Starting with the line that holds "Task: Split the terminal pane with split icon", repeat each line through the last one below, exactly. Pictures stay out.

## The data
- Opening Delimiter -

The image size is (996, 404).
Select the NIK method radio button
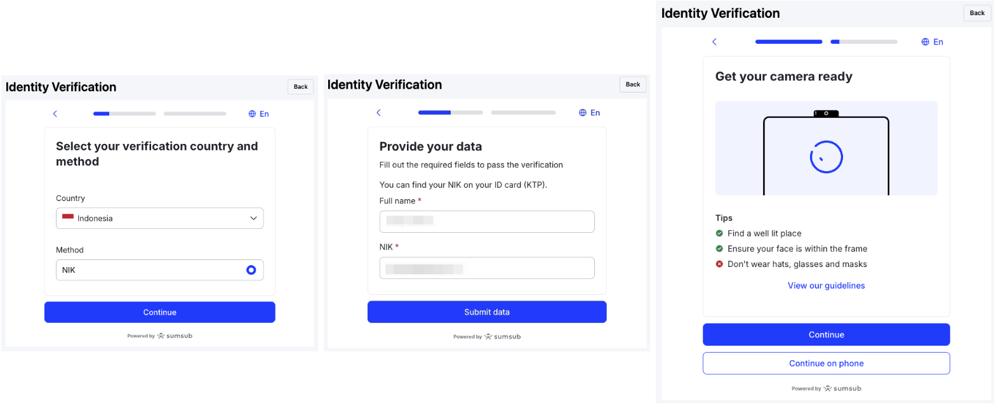point(251,270)
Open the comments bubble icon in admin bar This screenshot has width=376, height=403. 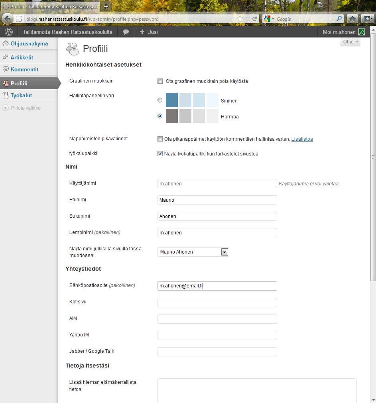pyautogui.click(x=126, y=32)
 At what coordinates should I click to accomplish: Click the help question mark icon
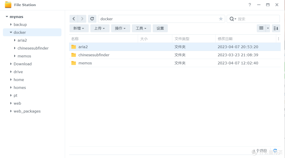[x=250, y=5]
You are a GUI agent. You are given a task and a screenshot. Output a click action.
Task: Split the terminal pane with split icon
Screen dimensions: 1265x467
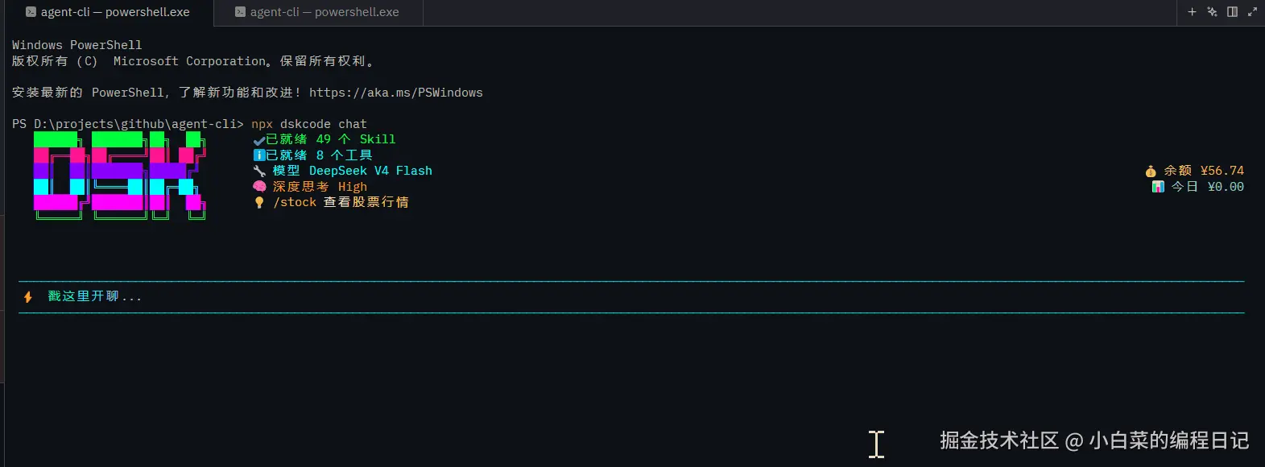click(1232, 12)
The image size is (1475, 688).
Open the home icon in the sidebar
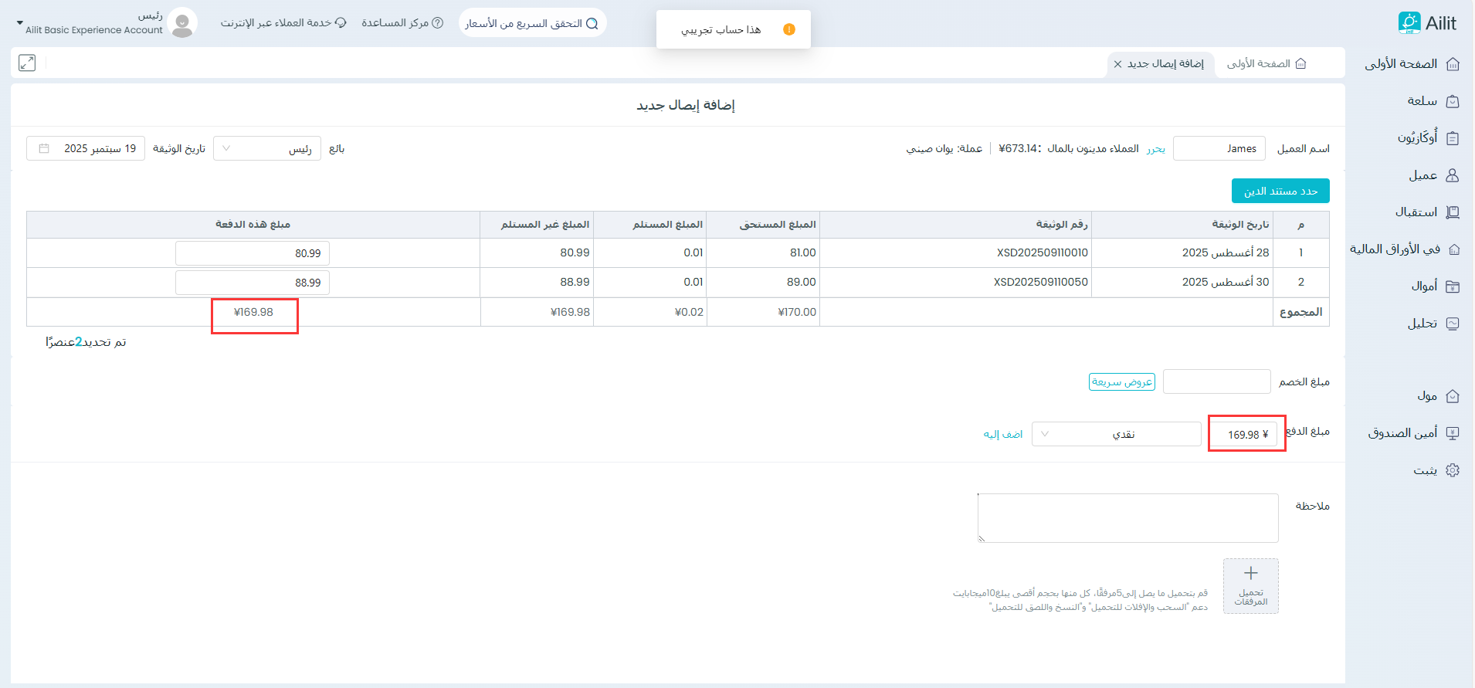pos(1453,64)
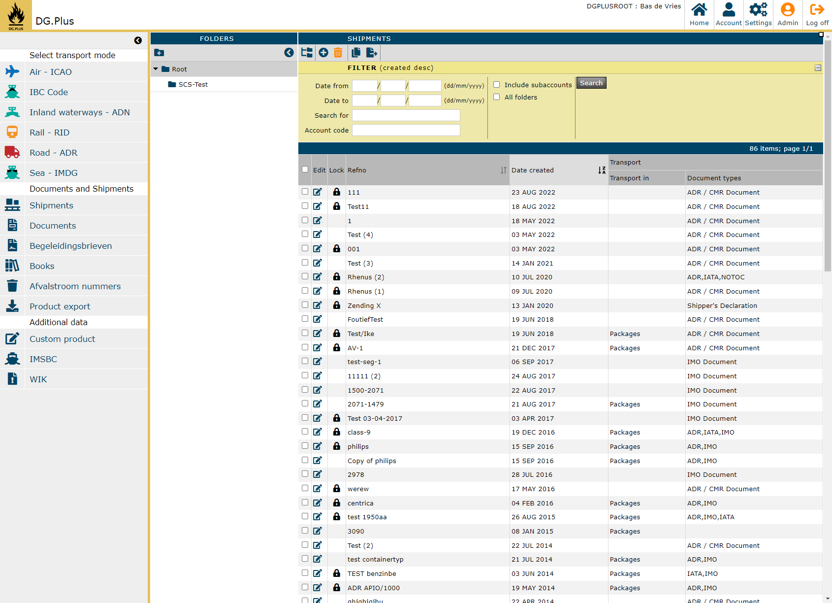Collapse the Folders panel with chevron
The image size is (832, 603).
pos(289,53)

- Closing Delimiter -

## Task output
Task: Split the terminal pane with split icon
Screen dimensions: 1265x467
click(1232, 12)
The image size is (1475, 688).
Open the home icon in the sidebar
pos(1453,64)
Collapse the Folders panel with chevron
The image size is (832, 603).
pos(289,53)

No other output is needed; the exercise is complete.